-- Raw data follows --

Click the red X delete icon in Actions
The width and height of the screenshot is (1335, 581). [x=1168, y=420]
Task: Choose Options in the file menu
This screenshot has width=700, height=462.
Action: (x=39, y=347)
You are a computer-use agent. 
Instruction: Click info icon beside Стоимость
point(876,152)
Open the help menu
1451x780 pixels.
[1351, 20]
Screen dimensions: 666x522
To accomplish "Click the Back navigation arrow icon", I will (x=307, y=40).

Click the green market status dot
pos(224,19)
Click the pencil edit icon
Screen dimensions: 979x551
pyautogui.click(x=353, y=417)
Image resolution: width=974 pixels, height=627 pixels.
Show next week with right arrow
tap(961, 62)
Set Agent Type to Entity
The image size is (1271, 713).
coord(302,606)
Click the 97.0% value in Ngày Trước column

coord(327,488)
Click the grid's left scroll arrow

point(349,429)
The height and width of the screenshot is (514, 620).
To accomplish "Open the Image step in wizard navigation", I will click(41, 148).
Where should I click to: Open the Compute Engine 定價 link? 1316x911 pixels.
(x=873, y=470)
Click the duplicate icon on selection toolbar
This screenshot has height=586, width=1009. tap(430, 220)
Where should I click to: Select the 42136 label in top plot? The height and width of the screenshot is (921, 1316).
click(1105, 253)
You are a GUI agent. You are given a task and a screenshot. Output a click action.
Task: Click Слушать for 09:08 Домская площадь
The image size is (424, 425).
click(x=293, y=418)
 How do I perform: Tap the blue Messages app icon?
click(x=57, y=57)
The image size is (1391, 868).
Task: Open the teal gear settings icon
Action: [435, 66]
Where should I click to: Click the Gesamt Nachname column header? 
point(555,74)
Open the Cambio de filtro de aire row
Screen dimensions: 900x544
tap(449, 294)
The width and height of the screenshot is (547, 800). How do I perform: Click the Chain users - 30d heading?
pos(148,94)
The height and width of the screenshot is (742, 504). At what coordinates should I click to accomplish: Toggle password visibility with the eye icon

-- Raw data concluded --

What is required: Restate the data above exactly, keeping each word as it stands.

Exercise answer:
Click the red X delete icon in Actions
The width and height of the screenshot is (1335, 581). [x=1168, y=420]
Task: Choose Options in the file menu
This screenshot has width=700, height=462.
Action: (x=39, y=347)
You are a computer-use agent. 
Instruction: Click info icon beside Стоимость
point(876,152)
Open the help menu
1451x780 pixels.
[1351, 20]
Screen dimensions: 666x522
To accomplish "Click the Back navigation arrow icon", I will (x=307, y=40).

Click the green market status dot
pos(224,19)
Click the pencil edit icon
Screen dimensions: 979x551
pyautogui.click(x=353, y=417)
Image resolution: width=974 pixels, height=627 pixels.
Show next week with right arrow
tap(961, 62)
Set Agent Type to Entity
The image size is (1271, 713).
coord(302,606)
Click the 97.0% value in Ngày Trước column

coord(327,488)
Click the grid's left scroll arrow

point(349,429)
The height and width of the screenshot is (514, 620).
To accomplish "Open the Image step in wizard navigation", I will click(41, 148).
Where should I click to: Open the Compute Engine 定價 link? 1316x911 pixels.
(x=873, y=470)
Click the duplicate icon on selection toolbar
This screenshot has height=586, width=1009. tap(430, 220)
Where should I click to: Select the 42136 label in top plot? The height and width of the screenshot is (921, 1316).
click(1105, 253)
You are a GUI agent. You are given a task and a screenshot. Output a click action.
Task: Click Слушать for 09:08 Домская площадь
The image size is (424, 425).
click(x=293, y=418)
 How do I perform: Tap the blue Messages app icon?
click(x=57, y=57)
The image size is (1391, 868).
Task: Open the teal gear settings icon
Action: [435, 66]
Where should I click to: Click the Gesamt Nachname column header? 
point(555,74)
Open the Cambio de filtro de aire row
Screen dimensions: 900x544
tap(449, 294)
The width and height of the screenshot is (547, 800). How do I perform: Click the Chain users - 30d heading?
pos(148,94)
The height and width of the screenshot is (742, 504). At what coordinates should I click to accomplish: Toggle password visibility with the eye icon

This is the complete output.